What is being asked: The records underneath are to be printed in full and exactly, with no pictures carried over.

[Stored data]
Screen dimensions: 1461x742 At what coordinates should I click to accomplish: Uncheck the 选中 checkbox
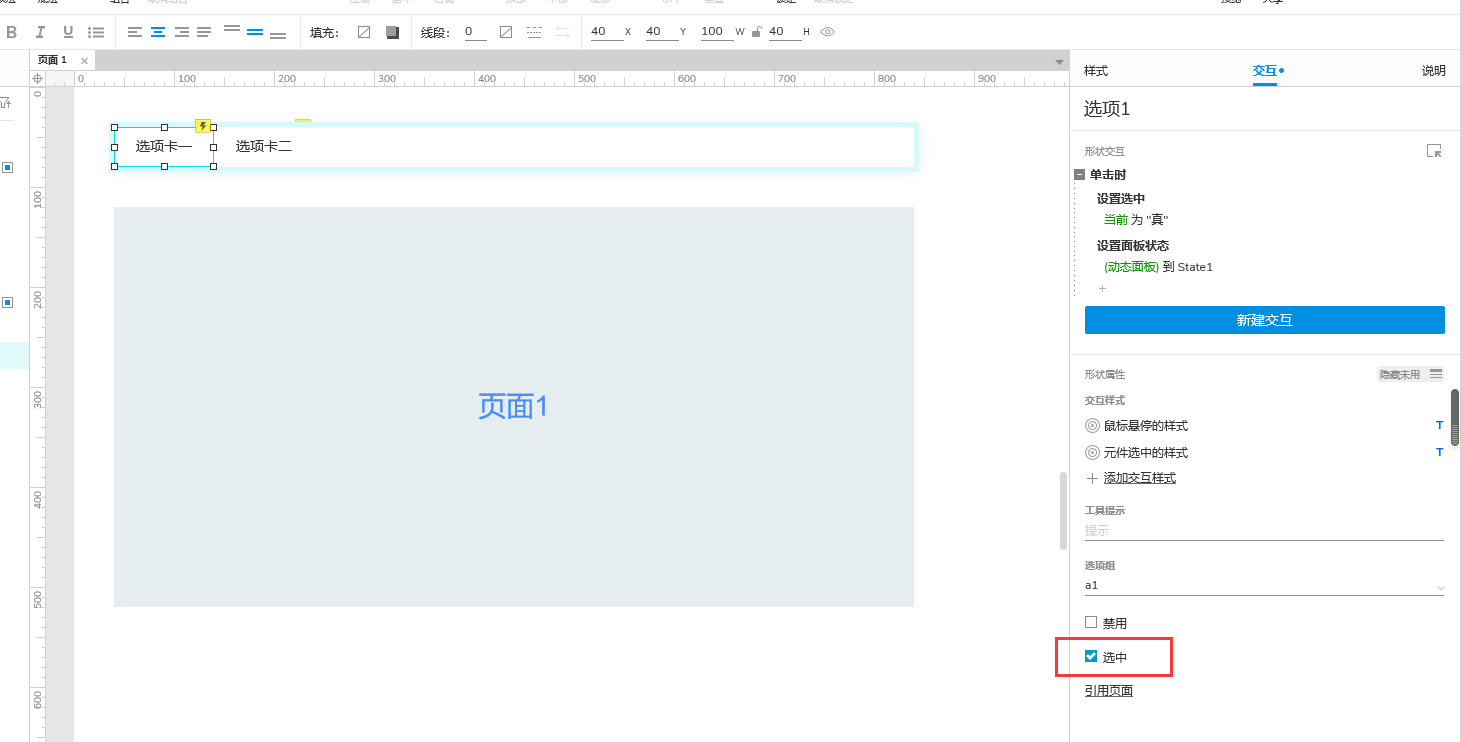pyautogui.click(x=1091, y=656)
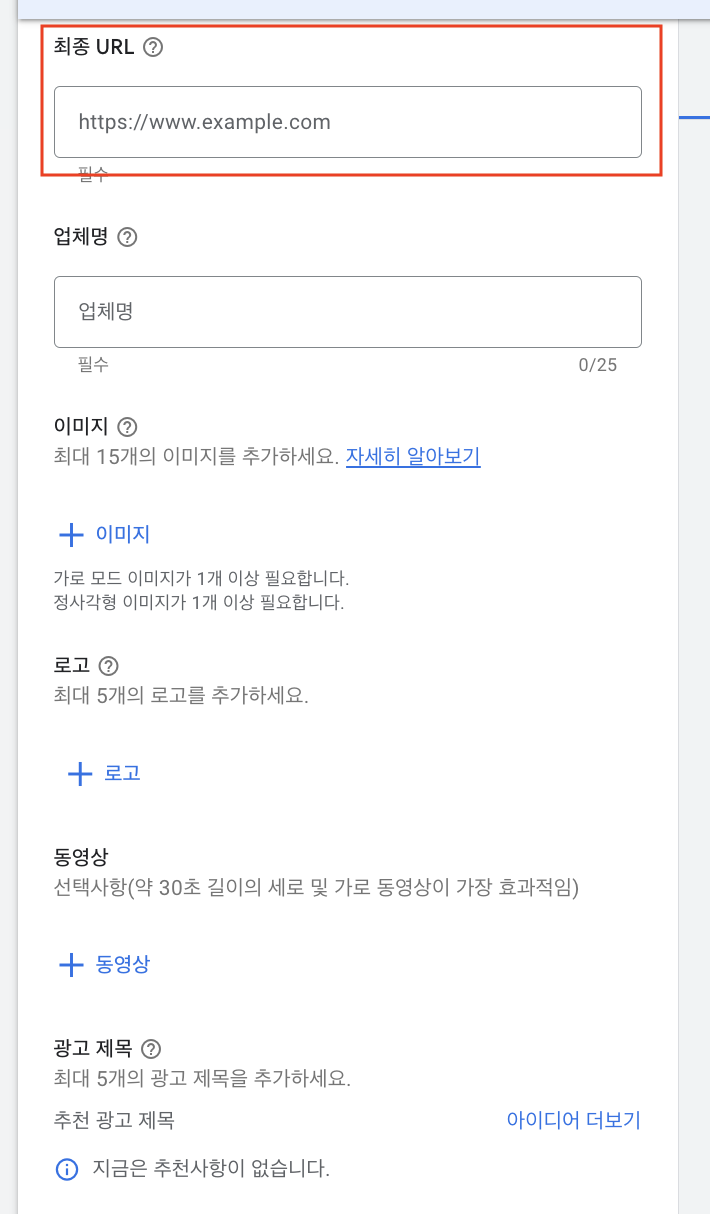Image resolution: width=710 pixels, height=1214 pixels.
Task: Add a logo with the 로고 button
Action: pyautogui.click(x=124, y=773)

Result of this exercise:
Screen dimensions: 1461x742 At what coordinates should I click to accomplish: Uncheck the 选中 checkbox
pyautogui.click(x=1091, y=656)
Image resolution: width=710 pixels, height=1214 pixels.
Task: Add a logo with the 로고 button
Action: pyautogui.click(x=124, y=773)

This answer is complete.